We had to look up where Tarleton State was and it is in Stephenville, Texas. Its practice facility is a couple of storage lockers and a grass field, while Temple has a $17 million practice facility at 10th and Diamond.

On the field, Tarleton State doesn’t have a TV contract and plays pretty obscure opponents in Drake, West Georgia, Eastern Kentucky, Utah Tech (not regular Utah or Temple opponent Utah State) and Austin Peay. (Worthy also has a scheduled visit to UTEP but that is also a worse program than Temple by any measurement.)

Can’t imagine there’s a whole lot of NIL money available at a school that can barely afford pads and jerseys but there are always players at Temple and pretty much every G5 school who believe the grass is greener on the other side of the 10th and Diamond fence.

It almost never is.

According to a fan post on OwlsDaily.com, these players are among the many who have current Temple offers.

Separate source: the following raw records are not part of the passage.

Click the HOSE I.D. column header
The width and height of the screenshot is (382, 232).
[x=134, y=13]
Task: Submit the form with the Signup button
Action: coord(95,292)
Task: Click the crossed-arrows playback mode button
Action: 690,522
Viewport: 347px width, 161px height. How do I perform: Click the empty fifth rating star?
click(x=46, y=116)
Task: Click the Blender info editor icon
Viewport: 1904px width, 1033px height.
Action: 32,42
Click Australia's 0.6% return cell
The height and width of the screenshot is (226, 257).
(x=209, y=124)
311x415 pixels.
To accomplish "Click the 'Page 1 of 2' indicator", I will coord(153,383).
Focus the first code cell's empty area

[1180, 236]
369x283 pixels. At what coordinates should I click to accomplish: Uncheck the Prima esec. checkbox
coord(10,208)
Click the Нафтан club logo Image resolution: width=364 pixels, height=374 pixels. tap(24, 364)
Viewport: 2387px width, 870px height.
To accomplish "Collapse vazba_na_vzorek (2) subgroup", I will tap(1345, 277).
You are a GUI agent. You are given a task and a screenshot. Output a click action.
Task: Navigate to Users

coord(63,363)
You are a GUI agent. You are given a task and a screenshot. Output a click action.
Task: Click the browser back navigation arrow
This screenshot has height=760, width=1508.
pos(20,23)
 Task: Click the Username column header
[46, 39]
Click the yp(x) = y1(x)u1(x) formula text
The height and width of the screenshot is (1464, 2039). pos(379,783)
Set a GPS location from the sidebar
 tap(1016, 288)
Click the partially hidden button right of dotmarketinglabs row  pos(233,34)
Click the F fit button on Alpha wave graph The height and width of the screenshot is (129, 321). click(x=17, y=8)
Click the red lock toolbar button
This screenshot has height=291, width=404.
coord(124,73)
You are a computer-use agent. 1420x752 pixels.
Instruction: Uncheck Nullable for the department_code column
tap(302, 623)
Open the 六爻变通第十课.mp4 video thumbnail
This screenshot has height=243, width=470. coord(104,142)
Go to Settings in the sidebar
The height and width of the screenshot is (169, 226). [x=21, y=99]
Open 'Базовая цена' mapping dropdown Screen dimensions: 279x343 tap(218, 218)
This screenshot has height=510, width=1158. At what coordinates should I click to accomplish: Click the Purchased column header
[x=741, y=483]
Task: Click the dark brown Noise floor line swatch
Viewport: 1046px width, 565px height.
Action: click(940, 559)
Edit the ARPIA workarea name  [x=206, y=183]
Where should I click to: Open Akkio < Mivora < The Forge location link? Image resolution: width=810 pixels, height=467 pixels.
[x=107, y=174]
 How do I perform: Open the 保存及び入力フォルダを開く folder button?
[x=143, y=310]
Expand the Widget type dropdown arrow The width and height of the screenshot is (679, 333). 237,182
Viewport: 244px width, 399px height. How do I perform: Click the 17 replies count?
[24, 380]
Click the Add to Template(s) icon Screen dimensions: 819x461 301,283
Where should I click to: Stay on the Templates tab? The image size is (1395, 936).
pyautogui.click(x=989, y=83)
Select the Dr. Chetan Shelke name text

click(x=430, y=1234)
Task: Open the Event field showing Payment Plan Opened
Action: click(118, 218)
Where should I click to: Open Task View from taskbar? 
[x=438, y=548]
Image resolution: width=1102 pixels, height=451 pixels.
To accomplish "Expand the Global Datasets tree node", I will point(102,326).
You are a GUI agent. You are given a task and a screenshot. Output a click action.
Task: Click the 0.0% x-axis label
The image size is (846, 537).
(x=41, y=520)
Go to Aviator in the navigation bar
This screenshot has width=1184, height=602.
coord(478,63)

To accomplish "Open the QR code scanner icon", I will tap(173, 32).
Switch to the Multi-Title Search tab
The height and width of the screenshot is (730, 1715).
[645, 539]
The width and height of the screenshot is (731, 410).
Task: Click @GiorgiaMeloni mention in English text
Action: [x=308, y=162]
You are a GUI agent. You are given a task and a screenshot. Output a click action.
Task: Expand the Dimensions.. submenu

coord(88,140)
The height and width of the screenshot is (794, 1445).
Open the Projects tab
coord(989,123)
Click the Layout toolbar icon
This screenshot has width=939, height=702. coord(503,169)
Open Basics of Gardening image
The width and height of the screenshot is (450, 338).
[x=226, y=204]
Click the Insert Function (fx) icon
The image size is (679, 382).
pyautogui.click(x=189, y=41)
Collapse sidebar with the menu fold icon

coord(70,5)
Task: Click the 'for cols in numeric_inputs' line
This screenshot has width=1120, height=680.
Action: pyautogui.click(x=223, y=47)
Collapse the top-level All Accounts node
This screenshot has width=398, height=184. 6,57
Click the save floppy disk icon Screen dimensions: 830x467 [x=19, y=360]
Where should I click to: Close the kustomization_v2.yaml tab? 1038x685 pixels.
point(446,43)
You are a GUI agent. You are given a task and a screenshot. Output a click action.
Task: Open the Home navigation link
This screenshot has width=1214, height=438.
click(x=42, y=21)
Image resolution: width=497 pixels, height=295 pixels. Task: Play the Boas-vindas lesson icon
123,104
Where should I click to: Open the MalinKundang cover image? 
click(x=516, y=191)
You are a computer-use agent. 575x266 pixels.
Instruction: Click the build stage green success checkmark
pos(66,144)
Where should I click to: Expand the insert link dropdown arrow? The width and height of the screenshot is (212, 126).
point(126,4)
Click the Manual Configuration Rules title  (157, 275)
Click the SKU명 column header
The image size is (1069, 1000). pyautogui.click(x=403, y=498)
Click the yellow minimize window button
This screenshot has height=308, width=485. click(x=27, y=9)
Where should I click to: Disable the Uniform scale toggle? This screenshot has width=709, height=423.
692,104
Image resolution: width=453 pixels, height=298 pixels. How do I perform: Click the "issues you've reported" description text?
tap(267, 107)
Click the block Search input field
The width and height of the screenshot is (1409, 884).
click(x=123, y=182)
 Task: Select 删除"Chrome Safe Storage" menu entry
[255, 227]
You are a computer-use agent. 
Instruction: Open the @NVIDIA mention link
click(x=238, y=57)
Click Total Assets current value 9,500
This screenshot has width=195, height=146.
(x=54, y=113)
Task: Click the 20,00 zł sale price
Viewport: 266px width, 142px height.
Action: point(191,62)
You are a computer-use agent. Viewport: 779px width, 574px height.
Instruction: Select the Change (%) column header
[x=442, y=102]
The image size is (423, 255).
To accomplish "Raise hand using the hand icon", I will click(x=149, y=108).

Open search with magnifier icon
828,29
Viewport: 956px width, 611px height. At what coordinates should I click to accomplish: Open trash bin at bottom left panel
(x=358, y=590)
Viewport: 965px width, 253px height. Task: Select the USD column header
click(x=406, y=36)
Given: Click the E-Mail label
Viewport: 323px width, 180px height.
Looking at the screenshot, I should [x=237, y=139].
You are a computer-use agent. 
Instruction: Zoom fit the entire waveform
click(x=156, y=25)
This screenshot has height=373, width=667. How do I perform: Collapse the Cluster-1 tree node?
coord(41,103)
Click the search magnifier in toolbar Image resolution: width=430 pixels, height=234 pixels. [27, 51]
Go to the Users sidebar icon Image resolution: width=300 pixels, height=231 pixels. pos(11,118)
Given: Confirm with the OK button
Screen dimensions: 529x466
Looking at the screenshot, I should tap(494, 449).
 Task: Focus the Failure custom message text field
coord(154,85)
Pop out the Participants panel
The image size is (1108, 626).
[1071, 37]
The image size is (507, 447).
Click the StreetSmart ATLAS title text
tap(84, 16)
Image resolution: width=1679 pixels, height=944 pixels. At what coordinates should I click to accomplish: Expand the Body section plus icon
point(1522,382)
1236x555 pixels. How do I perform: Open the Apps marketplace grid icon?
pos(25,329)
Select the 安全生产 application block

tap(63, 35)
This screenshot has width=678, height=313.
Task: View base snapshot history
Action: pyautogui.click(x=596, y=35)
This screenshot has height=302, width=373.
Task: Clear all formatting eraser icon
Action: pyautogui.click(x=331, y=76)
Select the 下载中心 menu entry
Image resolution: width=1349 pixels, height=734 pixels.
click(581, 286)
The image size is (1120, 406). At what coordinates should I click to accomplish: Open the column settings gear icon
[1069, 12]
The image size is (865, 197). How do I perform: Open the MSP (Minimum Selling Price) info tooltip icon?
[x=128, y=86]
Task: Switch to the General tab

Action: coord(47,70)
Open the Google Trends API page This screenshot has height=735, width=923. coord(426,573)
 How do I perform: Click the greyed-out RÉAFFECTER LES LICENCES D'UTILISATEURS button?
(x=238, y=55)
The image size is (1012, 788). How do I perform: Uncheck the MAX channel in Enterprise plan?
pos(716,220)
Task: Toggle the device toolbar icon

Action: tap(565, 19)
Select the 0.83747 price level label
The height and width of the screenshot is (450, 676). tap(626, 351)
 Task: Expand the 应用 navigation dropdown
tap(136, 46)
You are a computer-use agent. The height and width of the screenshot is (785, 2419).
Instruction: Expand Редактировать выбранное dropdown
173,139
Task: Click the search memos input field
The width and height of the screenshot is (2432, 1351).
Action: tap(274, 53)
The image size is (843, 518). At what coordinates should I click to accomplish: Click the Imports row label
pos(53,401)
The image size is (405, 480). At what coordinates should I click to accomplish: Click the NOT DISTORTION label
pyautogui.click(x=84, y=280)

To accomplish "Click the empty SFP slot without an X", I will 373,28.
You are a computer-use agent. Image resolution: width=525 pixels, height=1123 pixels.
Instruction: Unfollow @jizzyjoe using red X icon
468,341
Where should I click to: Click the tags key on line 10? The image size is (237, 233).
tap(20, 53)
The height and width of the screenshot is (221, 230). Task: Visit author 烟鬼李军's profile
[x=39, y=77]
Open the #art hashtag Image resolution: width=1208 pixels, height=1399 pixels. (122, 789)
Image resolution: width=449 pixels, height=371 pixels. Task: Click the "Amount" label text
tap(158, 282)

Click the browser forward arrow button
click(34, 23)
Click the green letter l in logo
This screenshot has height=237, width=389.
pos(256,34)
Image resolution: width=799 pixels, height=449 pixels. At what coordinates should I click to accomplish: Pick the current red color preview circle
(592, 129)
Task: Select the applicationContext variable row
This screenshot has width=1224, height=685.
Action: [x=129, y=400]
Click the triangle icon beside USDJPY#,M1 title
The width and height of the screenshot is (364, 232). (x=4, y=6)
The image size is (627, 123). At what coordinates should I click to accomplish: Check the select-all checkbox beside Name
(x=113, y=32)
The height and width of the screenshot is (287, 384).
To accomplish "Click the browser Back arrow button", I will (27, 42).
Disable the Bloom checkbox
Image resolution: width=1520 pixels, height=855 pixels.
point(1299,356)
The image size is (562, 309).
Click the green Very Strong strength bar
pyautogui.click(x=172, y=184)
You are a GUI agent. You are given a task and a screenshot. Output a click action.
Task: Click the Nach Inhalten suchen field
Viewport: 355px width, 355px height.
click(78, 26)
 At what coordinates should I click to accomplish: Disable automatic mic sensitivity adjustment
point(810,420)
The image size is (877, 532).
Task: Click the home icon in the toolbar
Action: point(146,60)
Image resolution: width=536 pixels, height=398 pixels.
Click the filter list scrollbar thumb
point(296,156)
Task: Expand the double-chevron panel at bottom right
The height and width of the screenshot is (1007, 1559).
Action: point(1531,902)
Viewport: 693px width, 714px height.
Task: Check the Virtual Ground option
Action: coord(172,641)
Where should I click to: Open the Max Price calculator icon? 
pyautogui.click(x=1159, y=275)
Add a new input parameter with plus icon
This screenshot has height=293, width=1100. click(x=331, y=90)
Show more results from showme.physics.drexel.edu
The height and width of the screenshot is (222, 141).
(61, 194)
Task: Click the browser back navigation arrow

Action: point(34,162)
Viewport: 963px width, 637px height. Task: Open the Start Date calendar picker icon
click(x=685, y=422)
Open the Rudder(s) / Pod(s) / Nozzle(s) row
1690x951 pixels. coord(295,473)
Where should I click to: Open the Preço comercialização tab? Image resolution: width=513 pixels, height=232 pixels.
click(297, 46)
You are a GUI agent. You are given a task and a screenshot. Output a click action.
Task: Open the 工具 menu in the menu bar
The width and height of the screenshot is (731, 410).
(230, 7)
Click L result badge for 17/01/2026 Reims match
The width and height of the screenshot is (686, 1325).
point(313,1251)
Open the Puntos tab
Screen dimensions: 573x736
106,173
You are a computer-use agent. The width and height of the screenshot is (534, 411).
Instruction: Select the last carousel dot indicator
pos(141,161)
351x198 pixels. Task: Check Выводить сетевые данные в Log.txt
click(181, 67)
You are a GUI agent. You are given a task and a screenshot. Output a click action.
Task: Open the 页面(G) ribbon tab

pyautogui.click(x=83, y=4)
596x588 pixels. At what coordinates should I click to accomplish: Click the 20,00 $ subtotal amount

If Worthy’s tale should be anything, it should be a cautionary one. He would be welcome back to Temple if he chose to return and would have the benefit of playing in an NFL stadium in a big-time league with a big-time TV contract and a Hall of Fame head coach.

The point here is that, after three-straight 3-9 seasons, not a whole lot of suitors are going to come after Temple players so those who have scholarships would be wise to keep them and not lose them.

There are plenty of good players in the portal who would love to have a Temple scholarship and a number of them have reached out to new head coach K.C. Keeler first.

The great majority of players who have entered the transfer portal over the last three years–not just at Temple–have not only become homeless but lost a valuable scholarship at a school whose degree unlocks a lot of doors to a promising future.

Cooper Blomstrom, one of the top-rated edge rushers, just posted he has a Temple offer.

Plus, they would be on TV in the fourth-largest market in the nation with a lot more eyeballs on them than they would at a FCS school or a lower-tier FBS one. Many of those eyeballs are NFL scouts.

Got to feel for Worthy in the sense that the past Temple staff didn’t recognize his talent until midway through the season. To have a back like E.J. Wilson starting ahead of him in the first few games was borderline criminal.

That’s also the same kind of talent evaluation that put Forrest Brock as the starting QB ahead of a clear better choice, Evan Simon.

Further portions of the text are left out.